The government should step up its food purchases as a way to mitigate the potential loss of billions of dollars in sales due to the coronavirus pandemic, said dairy farmers and two dozen lawmakers representing fruit and vegetable growers. And a small-farm advocacy group estimated a three-month cost of $1.3 billion to the economy from throttling of the local and regional food system as restaurants, farmers markets and schools shut down.
The purchases could flow through existing programs and the initial rounds of coronavirus relief legislation rather than the $2 trillion “phase three” bill that occupied congressional attention this week.

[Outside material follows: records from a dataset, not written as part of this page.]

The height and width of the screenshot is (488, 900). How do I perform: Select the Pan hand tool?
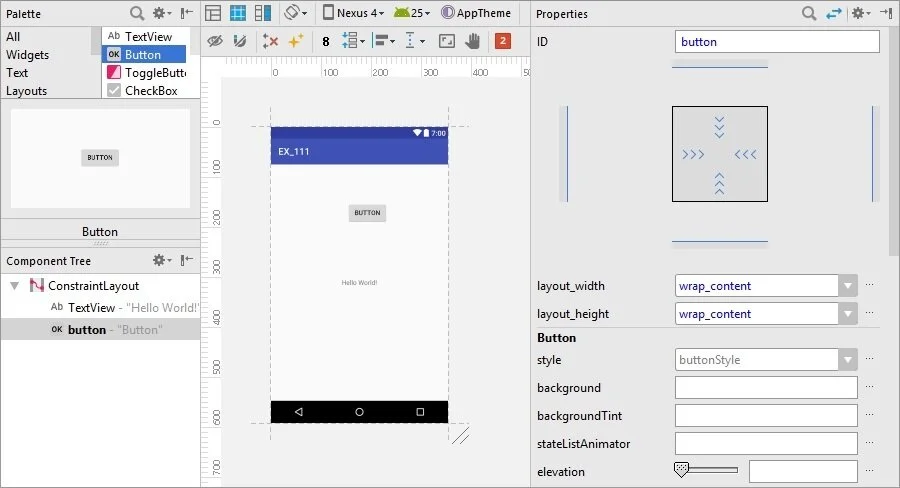coord(472,41)
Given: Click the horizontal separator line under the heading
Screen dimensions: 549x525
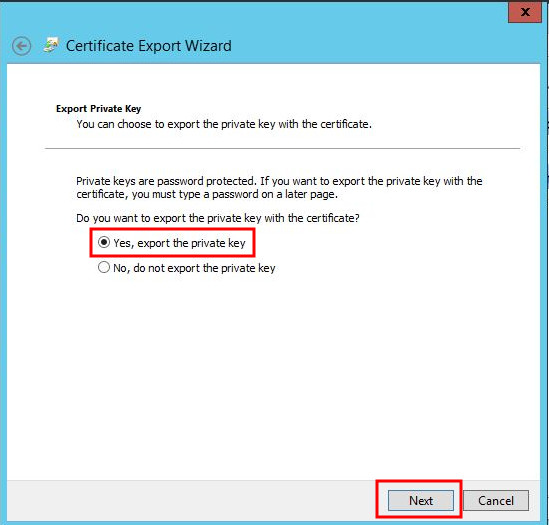Looking at the screenshot, I should [282, 148].
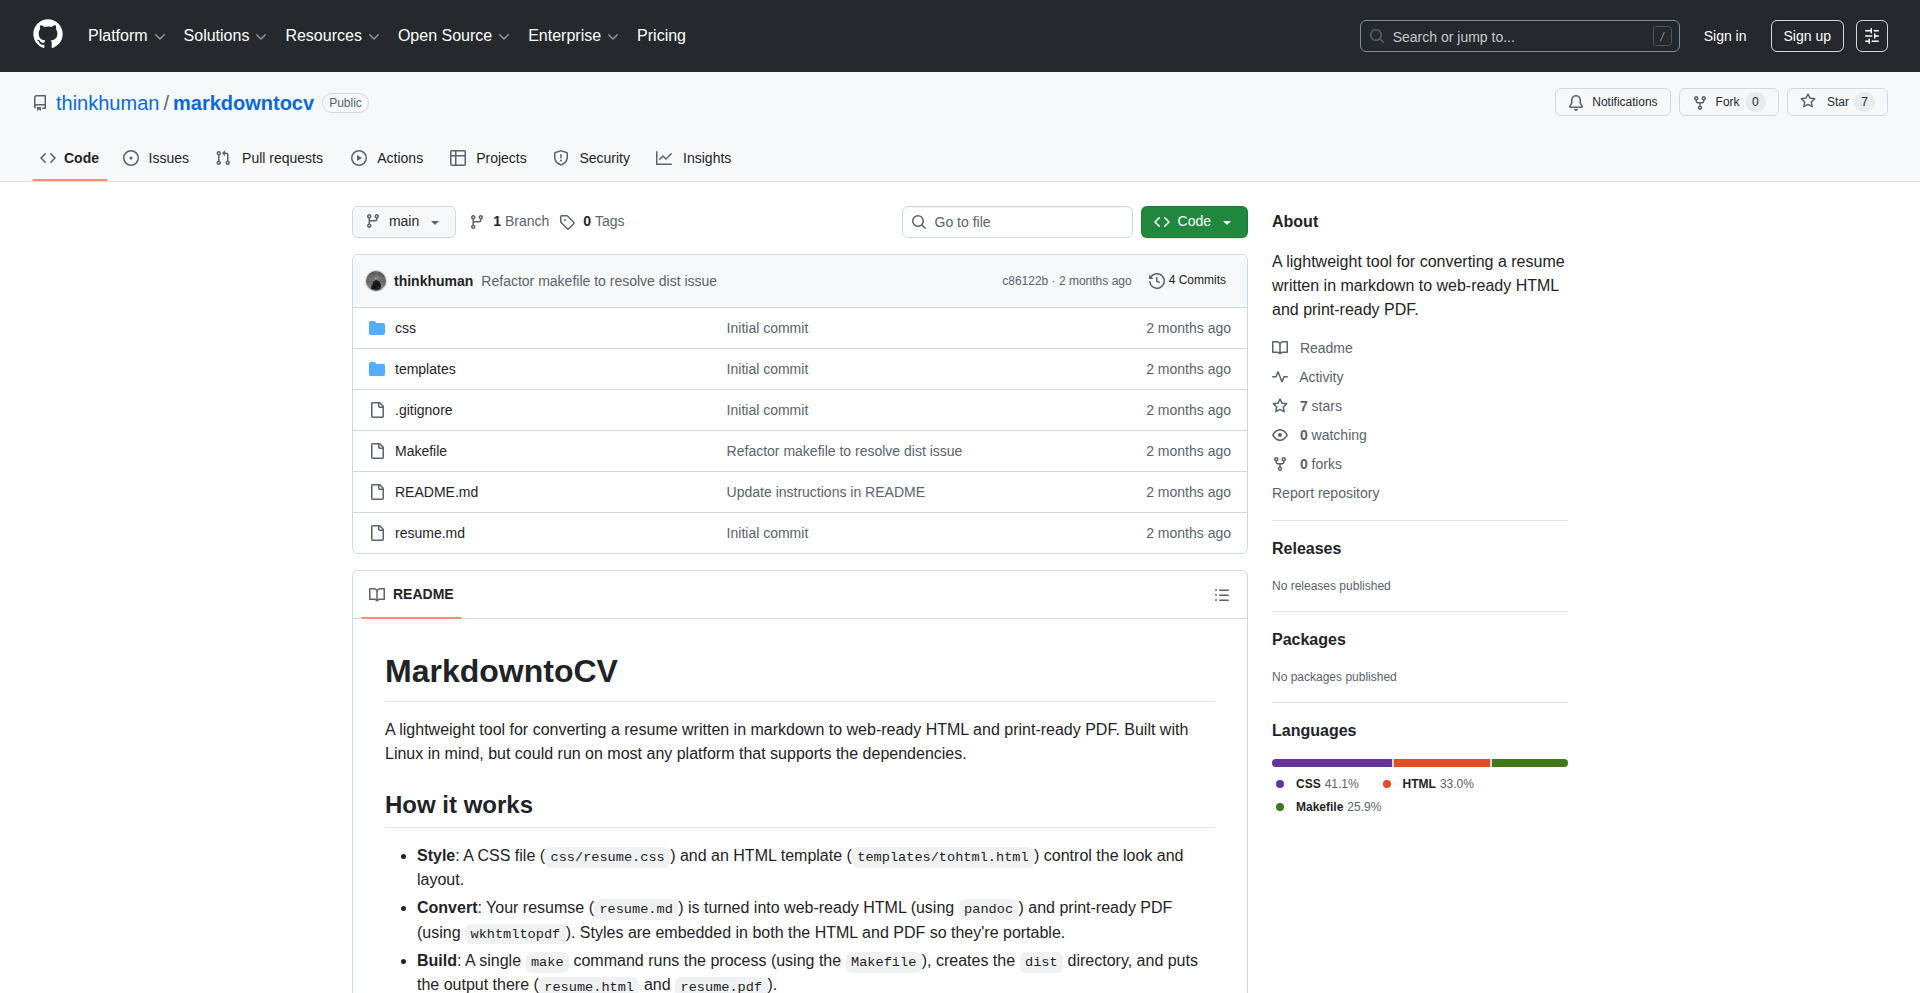Open the Pull requests tab
1920x993 pixels.
tap(270, 158)
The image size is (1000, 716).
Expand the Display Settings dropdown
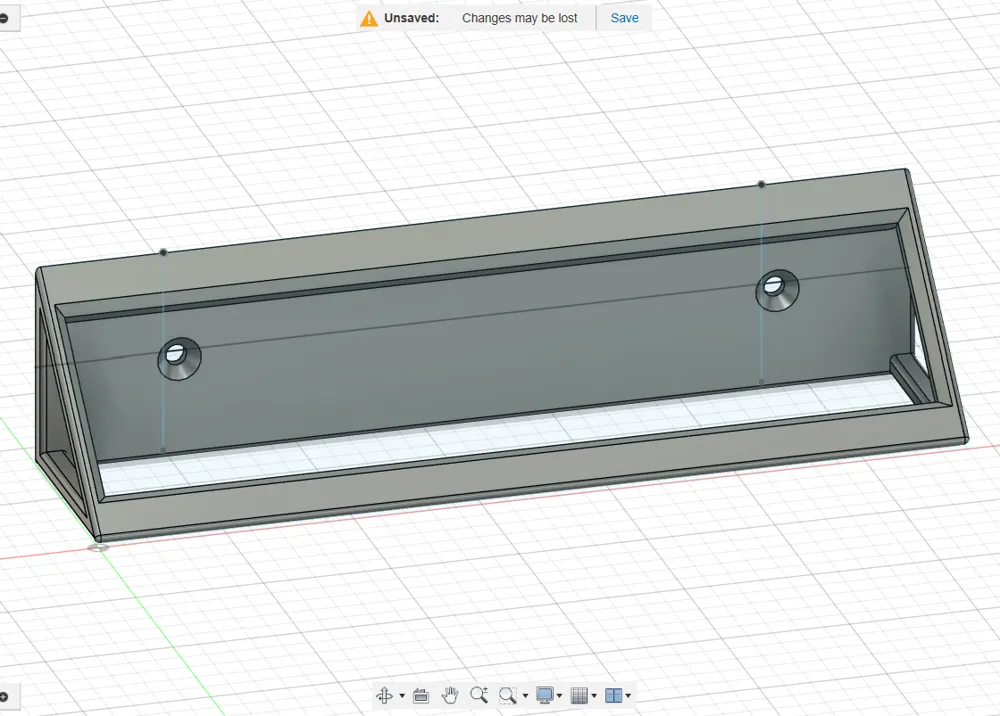tap(559, 695)
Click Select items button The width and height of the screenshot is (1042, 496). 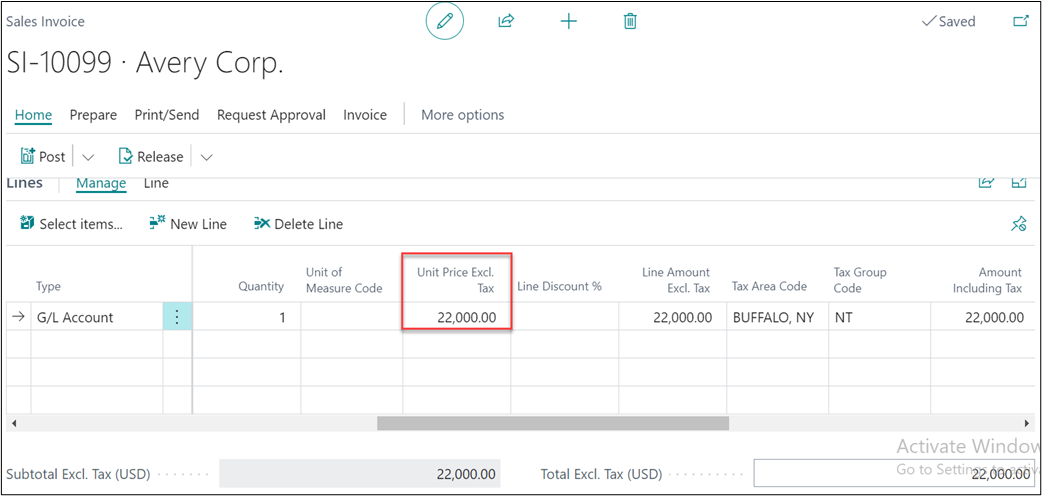tap(70, 224)
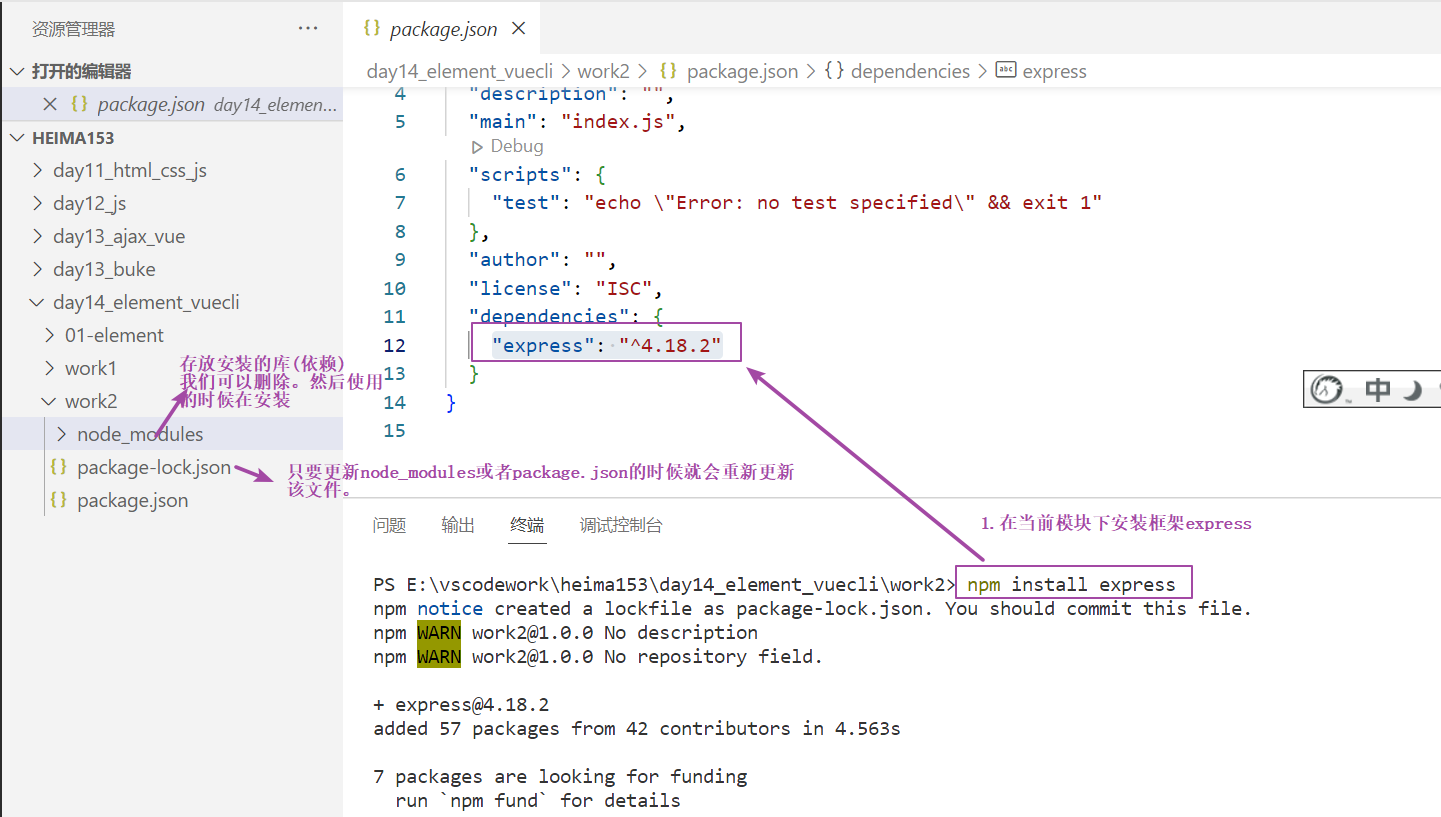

“Over the last five weeks, the [USDA] estimate of 2020 milk prices reflect a drop of about $2.85 billion at the farm level,” wrote chief executive Jim Mulhern of the National Milk Producers Federation in a letter to Agriculture Secretary Sonny Perdue on Tuesday. “Further drops are possible as the impact of the Covid-19 outbreak spreads.”
In a letter organized by California Rep. Jimmy Panetta, lawmakers from across the nation asked Perdue, “As you work to continue mitigating the impacts of this emergency on our nation’s agriculture industry, we ask that you include targeted relief for the specialty crop industry.”
In both instances, the letters said the solution should include larger USDA purchases. Among three steps, the NMPF recommended “additional dairy product purchases, which will help Americans in need during what may be a period of very high demand at food banks.” The lawmakers urged a USDA commitment “to purchase fresh fruits and vegetables for federal nutrition programs.”
The dairy group also called for compensation to producers if they have to pour milk down the drain if they cannot get the milk to market and for USDA to re-open enrollment in the Dairy Margin Coverage subsidy.
For their part, the lawmakers called for “direct support to specialty crop producers whose customers are now unable to fulfill their previous purchase commitments due to the current crisis” and flexibility in use of the Perishable Agricultural Commodities Act, which was created to assure growers receive payment. The trade group United Fresh Produce Association, whose members range from growers to processors and retailers, also sought federal action that included $1 billion in additional purchases of fresh produce “to help meet the needs of schools and all emergency feeding sites that are experiencing increased demand.”
“This outbreak has had a seismic impact throughout the produce supply chain and is causing extreme uncertainty in the industry,” said United Fresh in a letter to Perdue. “For example, distributors serving schools and restaurants have seen this sector dry up almost overnight.”
The National Sustainable Agricultural Coalition estimated sales will fall by nearly $690 million across key local and regional markets from March-May, with a total loss to the economy of $1.3 billion. The local and regional agriculture system includes farmers markets, farm-to-school, food hubs and restaurants. The coalition said local food and farm businesses should be included in emergency support of small businesses.
“Social distancing measures such as the closure of universities, schools, restaurants, and local food markets, e.g., farmers markets (and) farm stands, will result in significant shifts in where food is sold or acquired, and subsequently, markets for farms and ranches,” said NSAC. It cited an estimate of $11.8 billion in local food sales in 2017 with 8 percent of U.S. farms and ranches involved.